WHAT YOU SHOULD DO
Find the word "Expand" in the data below and copy each line that holds it.

DATA FOR PROCESSING

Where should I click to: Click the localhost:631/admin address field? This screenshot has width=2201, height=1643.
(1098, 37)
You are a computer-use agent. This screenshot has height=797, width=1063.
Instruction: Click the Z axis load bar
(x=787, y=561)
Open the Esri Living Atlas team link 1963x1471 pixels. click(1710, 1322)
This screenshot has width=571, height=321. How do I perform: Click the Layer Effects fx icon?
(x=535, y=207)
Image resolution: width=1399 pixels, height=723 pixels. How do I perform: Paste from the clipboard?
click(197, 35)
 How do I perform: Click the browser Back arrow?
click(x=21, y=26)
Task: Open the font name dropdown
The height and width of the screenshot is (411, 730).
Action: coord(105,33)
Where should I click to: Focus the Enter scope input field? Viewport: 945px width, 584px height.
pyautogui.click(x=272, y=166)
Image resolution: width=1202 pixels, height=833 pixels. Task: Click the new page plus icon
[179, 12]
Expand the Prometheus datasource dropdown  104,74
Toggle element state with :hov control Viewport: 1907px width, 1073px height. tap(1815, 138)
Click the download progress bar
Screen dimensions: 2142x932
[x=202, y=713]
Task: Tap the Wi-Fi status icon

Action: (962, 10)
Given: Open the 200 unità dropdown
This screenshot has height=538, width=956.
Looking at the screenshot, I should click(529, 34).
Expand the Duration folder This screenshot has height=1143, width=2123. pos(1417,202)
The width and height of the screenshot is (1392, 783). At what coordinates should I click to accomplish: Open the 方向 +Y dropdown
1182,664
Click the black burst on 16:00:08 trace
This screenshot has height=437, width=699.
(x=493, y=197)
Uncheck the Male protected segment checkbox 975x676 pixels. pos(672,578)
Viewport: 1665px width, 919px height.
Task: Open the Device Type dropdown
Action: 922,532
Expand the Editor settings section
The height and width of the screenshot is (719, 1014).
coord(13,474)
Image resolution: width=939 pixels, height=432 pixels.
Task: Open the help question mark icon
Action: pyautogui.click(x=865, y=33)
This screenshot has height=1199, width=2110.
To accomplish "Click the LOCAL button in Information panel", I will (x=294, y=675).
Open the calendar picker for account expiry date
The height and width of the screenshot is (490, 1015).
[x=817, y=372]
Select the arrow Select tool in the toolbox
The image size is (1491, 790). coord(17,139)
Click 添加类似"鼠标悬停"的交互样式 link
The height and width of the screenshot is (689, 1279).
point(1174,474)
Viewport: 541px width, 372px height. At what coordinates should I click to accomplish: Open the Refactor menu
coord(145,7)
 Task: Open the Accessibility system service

WRITTEN REPLY
Expand the Prometheus datasource dropdown  104,74
Expand the Duration folder This screenshot has height=1143, width=2123. pos(1417,202)
Expand the Editor settings section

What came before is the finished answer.